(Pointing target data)
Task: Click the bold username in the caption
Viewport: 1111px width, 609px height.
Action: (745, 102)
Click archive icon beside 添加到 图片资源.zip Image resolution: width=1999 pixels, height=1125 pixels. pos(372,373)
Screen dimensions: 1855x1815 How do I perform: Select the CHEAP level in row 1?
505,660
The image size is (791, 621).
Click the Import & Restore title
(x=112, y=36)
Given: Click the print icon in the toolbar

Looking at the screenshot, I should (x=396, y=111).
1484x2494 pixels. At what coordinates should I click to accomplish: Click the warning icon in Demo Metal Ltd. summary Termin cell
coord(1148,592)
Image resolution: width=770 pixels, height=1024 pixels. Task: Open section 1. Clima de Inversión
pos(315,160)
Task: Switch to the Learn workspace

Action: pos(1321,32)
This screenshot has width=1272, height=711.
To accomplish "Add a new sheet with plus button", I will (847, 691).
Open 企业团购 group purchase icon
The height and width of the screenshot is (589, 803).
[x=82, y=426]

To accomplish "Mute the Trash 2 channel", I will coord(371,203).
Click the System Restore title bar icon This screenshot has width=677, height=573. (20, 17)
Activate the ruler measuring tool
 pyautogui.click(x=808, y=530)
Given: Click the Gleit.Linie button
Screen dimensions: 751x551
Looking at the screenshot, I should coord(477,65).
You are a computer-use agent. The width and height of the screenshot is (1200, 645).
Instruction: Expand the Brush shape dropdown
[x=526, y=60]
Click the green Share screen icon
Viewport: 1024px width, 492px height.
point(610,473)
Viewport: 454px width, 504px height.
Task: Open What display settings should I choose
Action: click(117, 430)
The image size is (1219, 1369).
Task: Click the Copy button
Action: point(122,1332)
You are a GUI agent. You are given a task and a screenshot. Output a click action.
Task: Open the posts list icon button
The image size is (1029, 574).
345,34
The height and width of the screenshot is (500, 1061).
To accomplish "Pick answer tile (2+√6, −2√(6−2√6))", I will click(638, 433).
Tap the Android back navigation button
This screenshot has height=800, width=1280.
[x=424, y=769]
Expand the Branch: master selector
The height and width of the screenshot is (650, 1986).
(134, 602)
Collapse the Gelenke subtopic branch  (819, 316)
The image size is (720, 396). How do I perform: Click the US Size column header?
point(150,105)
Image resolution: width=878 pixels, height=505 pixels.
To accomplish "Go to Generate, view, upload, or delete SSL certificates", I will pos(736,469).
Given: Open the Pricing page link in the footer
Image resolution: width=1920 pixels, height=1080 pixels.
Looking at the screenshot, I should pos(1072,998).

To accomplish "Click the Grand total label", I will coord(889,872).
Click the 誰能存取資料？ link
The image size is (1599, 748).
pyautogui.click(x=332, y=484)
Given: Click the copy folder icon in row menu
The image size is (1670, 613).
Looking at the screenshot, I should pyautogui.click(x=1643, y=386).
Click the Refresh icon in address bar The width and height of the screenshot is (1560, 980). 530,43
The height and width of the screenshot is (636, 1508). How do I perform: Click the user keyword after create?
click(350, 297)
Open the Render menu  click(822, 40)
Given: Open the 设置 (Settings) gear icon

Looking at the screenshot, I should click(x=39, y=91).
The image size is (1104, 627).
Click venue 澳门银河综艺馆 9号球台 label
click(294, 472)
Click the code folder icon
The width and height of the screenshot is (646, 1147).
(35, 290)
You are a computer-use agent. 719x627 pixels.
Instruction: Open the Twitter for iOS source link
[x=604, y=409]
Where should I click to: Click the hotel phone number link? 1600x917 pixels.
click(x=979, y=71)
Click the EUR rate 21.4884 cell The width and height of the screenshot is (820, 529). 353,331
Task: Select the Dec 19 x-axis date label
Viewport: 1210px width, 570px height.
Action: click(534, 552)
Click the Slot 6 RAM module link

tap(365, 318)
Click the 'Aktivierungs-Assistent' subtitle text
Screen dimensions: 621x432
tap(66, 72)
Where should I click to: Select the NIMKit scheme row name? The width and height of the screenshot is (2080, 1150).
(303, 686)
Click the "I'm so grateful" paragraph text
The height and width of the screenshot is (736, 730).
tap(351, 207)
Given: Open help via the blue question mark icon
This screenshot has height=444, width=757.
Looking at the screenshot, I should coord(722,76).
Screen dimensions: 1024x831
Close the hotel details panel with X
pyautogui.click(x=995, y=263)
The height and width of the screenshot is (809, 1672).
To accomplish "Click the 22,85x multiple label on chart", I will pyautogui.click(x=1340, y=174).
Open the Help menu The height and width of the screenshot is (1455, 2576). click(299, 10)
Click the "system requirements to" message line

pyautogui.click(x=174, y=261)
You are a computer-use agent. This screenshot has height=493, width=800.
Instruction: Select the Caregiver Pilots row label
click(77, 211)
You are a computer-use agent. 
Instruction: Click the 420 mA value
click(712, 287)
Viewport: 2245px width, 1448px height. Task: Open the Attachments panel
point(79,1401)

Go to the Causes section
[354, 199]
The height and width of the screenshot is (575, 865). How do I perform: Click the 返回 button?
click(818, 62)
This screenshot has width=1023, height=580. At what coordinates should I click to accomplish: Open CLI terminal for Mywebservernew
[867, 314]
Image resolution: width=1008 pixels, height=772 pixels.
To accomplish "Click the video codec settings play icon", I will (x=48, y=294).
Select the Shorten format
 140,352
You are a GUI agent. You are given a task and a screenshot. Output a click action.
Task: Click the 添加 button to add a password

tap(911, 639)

Problem requirements:
Copy out every line of the material above verbatim, with no character changed.

Task output:
Task: Click the bold username in the caption
Viewport: 1111px width, 609px height.
Action: (745, 102)
Click archive icon beside 添加到 图片资源.zip Image resolution: width=1999 pixels, height=1125 pixels. pos(372,373)
Screen dimensions: 1855x1815 How do I perform: Select the CHEAP level in row 1?
505,660
The image size is (791, 621).
Click the Import & Restore title
(x=112, y=36)
Given: Click the print icon in the toolbar

Looking at the screenshot, I should (x=396, y=111).
1484x2494 pixels. At what coordinates should I click to accomplish: Click the warning icon in Demo Metal Ltd. summary Termin cell
coord(1148,592)
Image resolution: width=770 pixels, height=1024 pixels. Task: Open section 1. Clima de Inversión
pos(315,160)
Task: Switch to the Learn workspace

Action: pos(1321,32)
This screenshot has width=1272, height=711.
To accomplish "Add a new sheet with plus button", I will (847, 691).
Open 企业团购 group purchase icon
The height and width of the screenshot is (589, 803).
[x=82, y=426]

To accomplish "Mute the Trash 2 channel", I will coord(371,203).
Click the System Restore title bar icon This screenshot has width=677, height=573. (20, 17)
Activate the ruler measuring tool
 pyautogui.click(x=808, y=530)
Given: Click the Gleit.Linie button
Screen dimensions: 751x551
Looking at the screenshot, I should coord(477,65).
You are a computer-use agent. The width and height of the screenshot is (1200, 645).
Instruction: Expand the Brush shape dropdown
[x=526, y=60]
Click the green Share screen icon
Viewport: 1024px width, 492px height.
point(610,473)
Viewport: 454px width, 504px height.
Task: Open What display settings should I choose
Action: click(117, 430)
The image size is (1219, 1369).
Task: Click the Copy button
Action: point(122,1332)
You are a GUI agent. You are given a task and a screenshot. Output a click action.
Task: Open the posts list icon button
The image size is (1029, 574).
345,34
The height and width of the screenshot is (500, 1061).
To accomplish "Pick answer tile (2+√6, −2√(6−2√6))", I will click(638, 433).
Tap the Android back navigation button
This screenshot has height=800, width=1280.
[x=424, y=769]
Expand the Branch: master selector
The height and width of the screenshot is (650, 1986).
(134, 602)
Collapse the Gelenke subtopic branch  (819, 316)
The image size is (720, 396). How do I perform: Click the US Size column header?
point(150,105)
Image resolution: width=878 pixels, height=505 pixels.
To accomplish "Go to Generate, view, upload, or delete SSL certificates", I will pos(736,469).
Given: Open the Pricing page link in the footer
Image resolution: width=1920 pixels, height=1080 pixels.
Looking at the screenshot, I should pos(1072,998).

To accomplish "Click the Grand total label", I will coord(889,872).
Click the 誰能存取資料？ link
The image size is (1599, 748).
pyautogui.click(x=332, y=484)
Given: Click the copy folder icon in row menu
The image size is (1670, 613).
Looking at the screenshot, I should pyautogui.click(x=1643, y=386).
Click the Refresh icon in address bar The width and height of the screenshot is (1560, 980). 530,43
The height and width of the screenshot is (636, 1508). How do I perform: Click the user keyword after create?
click(350, 297)
Open the Render menu  click(822, 40)
Given: Open the 设置 (Settings) gear icon

Looking at the screenshot, I should click(x=39, y=91).
The image size is (1104, 627).
Click venue 澳门银河综艺馆 9号球台 label
click(294, 472)
Click the code folder icon
The width and height of the screenshot is (646, 1147).
(35, 290)
You are a computer-use agent. 719x627 pixels.
Instruction: Open the Twitter for iOS source link
[x=604, y=409]
Where should I click to: Click the hotel phone number link? 1600x917 pixels.
click(x=979, y=71)
Click the EUR rate 21.4884 cell The width and height of the screenshot is (820, 529). 353,331
Task: Select the Dec 19 x-axis date label
Viewport: 1210px width, 570px height.
Action: click(534, 552)
Click the Slot 6 RAM module link

tap(365, 318)
Click the 'Aktivierungs-Assistent' subtitle text
Screen dimensions: 621x432
tap(66, 72)
Where should I click to: Select the NIMKit scheme row name? The width and height of the screenshot is (2080, 1150).
(303, 686)
Click the "I'm so grateful" paragraph text
The height and width of the screenshot is (736, 730).
tap(351, 207)
Given: Open help via the blue question mark icon
This screenshot has height=444, width=757.
Looking at the screenshot, I should coord(722,76).
Screen dimensions: 1024x831
Close the hotel details panel with X
pyautogui.click(x=995, y=263)
The height and width of the screenshot is (809, 1672).
To accomplish "Click the 22,85x multiple label on chart", I will pyautogui.click(x=1340, y=174).
Open the Help menu The height and width of the screenshot is (1455, 2576). click(299, 10)
Click the "system requirements to" message line

pyautogui.click(x=174, y=261)
You are a computer-use agent. This screenshot has height=493, width=800.
Instruction: Select the Caregiver Pilots row label
click(77, 211)
You are a computer-use agent. 
Instruction: Click the 420 mA value
click(712, 287)
Viewport: 2245px width, 1448px height. Task: Open the Attachments panel
point(79,1401)

Go to the Causes section
[354, 199]
The height and width of the screenshot is (575, 865). How do I perform: Click the 返回 button?
click(818, 62)
This screenshot has width=1023, height=580. At what coordinates should I click to accomplish: Open CLI terminal for Mywebservernew
[867, 314]
Image resolution: width=1008 pixels, height=772 pixels.
To accomplish "Click the video codec settings play icon", I will (x=48, y=294).
Select the Shorten format
 140,352
You are a GUI agent. You are given a task and a screenshot. Output a click action.
Task: Click the 添加 button to add a password

tap(911, 639)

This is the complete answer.